**PROVIDED PASSAGE:**
View Full Version : Need some ideas

January 26th, 2005, 08:52 PM
So I figured since that last time I had a school project everybody had awesome ideas, I would hold my breath and hope that would happen again. :) I have to give an informative speech in my Comm 101 class. We can talk on anything we want so, naturally, I had no idea what to talk about. I finally decided on swimming after ruling out the history of sliced bread and soccer. But anyways, my question was what would you consider the most important aspects of swimming? I need three main points and I have two. 1)Strokes 2)Types aka. SCM, SCY, etc. Any ideas on what I already have or an idea for a third main point would be very helpful! Thanx a bundle!!


January 26th, 2005, 09:29 PM
I don't know what SCM and SCY are. However, another main point of swimming is the turn. Of coures I'm assuming you're taking about pool competition

jean sterling
January 26th, 2005, 09:33 PM
You might want to tell them that unlike football or basketball, swimming is a lifetime sport - that people swim in age groups all the way up to 100+. It's a good lifetime sport because it you can swim at your own pace and it is much easier on joints than some other sports.

January 27th, 2005, 08:32 AM
I agree with Jean. Use this as a way to make everyone want to jump in the pool and start swimming. Mention how it is a lifetime sport and all the benifits health wise that it gives you. It is better physically to swim then it is to do most other sports because it is low impact. Yet it can workout your whole body instead of only certain parts of your body.

Rob Copeland
January 27th, 2005, 08:45 AM
Another point could be “the history of swimming”, although this could run into volumes. A shorter topic could be the various governing bodies (FINA, USAS, USA-S, USMS, NCAA, YMCA, …) or possibly a discourse on swimming etiquette.

January 27th, 2005, 08:52 AM
I agree with Jean. You could show how it is a sport for life by explaining all the different levels of participation....from swim lessons to babies, summer league teams, USS, high school, college, masters, triathletes, postal swims, and open water swims.

jean sterling
January 27th, 2005, 09:53 AM
Another thought. Point out that swimming can be a life saver - that all people should know how to swim well enough to save themselves. Every so often you read about somebody (most often a young person) drowning because they didn't know how to swim. Too many PE programs focus on things like flag football and basketball and make no provision for making sure that the kids can swim - at least a little bit.

**MATERIAL PROVIDED:**
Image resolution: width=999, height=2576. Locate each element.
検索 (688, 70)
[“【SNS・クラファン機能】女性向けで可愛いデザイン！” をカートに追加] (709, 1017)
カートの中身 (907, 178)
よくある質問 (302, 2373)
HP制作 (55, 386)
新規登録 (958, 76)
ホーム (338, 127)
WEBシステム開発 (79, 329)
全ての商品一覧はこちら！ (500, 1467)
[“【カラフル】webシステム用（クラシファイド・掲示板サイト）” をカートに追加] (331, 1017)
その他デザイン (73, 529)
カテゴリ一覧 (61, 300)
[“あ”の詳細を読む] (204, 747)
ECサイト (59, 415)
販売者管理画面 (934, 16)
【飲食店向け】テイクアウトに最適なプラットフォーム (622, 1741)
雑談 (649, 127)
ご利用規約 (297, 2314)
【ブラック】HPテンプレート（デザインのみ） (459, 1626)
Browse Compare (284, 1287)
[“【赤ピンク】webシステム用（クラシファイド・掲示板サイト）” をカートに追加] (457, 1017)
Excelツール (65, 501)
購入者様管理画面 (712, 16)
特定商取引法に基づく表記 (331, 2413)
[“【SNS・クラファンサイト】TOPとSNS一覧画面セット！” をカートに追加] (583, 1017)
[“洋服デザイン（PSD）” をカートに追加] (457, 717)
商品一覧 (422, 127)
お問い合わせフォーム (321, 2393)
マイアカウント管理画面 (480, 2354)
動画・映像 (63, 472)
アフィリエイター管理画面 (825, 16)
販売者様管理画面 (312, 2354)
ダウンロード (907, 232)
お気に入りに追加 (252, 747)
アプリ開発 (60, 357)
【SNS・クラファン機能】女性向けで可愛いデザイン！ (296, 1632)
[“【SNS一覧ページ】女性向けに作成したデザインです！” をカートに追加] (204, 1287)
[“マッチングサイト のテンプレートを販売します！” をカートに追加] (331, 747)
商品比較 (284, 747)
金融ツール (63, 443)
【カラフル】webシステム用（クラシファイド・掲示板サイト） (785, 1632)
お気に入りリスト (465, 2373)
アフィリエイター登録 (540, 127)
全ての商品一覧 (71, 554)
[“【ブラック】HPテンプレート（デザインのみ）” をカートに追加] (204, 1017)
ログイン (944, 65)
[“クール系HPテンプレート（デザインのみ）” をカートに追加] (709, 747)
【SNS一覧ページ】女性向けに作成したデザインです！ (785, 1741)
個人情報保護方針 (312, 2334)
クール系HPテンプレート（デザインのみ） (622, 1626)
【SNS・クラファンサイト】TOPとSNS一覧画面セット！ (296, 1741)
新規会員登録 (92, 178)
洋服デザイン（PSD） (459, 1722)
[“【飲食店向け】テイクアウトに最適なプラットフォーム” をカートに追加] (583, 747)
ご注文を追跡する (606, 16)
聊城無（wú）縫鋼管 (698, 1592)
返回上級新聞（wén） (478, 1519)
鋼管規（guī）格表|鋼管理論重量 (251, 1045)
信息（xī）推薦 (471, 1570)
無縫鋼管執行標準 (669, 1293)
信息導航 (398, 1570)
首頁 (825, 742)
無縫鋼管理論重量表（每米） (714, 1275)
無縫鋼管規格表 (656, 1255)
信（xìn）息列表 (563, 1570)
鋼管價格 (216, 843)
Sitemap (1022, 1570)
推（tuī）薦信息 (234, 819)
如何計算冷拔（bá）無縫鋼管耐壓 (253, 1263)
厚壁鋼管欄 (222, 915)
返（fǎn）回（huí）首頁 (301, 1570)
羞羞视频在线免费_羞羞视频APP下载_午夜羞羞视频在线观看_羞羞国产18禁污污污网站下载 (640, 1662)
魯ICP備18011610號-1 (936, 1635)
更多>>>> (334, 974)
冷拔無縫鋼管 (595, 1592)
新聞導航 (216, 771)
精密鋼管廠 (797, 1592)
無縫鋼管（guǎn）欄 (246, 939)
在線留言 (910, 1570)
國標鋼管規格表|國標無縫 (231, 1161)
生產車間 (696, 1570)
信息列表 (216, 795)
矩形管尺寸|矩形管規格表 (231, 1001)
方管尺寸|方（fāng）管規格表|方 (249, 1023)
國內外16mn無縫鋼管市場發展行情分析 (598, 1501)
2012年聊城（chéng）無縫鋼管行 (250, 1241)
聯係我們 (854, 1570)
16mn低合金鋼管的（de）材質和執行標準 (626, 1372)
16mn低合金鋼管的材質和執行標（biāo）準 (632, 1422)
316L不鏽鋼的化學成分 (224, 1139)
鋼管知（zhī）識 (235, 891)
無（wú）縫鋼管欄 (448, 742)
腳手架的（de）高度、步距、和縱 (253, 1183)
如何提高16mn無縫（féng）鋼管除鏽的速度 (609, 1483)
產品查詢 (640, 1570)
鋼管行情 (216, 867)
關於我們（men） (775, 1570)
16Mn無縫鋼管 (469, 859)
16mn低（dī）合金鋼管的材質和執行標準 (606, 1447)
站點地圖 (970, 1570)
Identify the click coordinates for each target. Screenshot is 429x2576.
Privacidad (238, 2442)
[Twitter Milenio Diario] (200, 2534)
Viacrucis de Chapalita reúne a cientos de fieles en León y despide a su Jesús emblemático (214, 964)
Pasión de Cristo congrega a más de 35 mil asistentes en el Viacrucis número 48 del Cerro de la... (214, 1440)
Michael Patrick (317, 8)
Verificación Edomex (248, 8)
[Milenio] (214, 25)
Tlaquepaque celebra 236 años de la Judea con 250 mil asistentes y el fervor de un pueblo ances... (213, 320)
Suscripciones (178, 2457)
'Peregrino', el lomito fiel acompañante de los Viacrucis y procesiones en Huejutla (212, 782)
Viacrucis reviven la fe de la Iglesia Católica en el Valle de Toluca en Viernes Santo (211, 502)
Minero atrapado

**OBJECTIVES:**
1. Answer these from the swimming thread, one line each:
(a) In which class does the original poster have to give an informative speech?
(b) Which two topics did the original poster rule out before settling on swimming?
(c) According to the post from January 27th, 2005, 09:53 AM, what do too many PE programs focus on?
2. From the swimming thread, return the part that opens with the words containing "View Full Version" and closes with "Thanx a bundle!!".

**EXERCISE RESULTS:**
1.
(a) Comm 101
(b) The history of sliced bread and soccer
(c) Things like flag football and basketball

2.
View Full Version : Need some ideas

January 26th, 2005, 08:52 PM
So I figured since that last time I had a school project everybody had awesome ideas, I would hold my breath and hope that would happen again. :) I have to give an informative speech in my Comm 101 class. We can talk on anything we want so, naturally, I had no idea what to talk about. I finally decided on swimming after ruling out the history of sliced bread and soccer. But anyways, my question was what would you consider the most important aspects of swimming? I need three main points and I have two. 1)Strokes 2)Types aka. SCM, SCY, etc. Any ideas on what I already have or an idea for a third main point would be very helpful! Thanx a bundle!!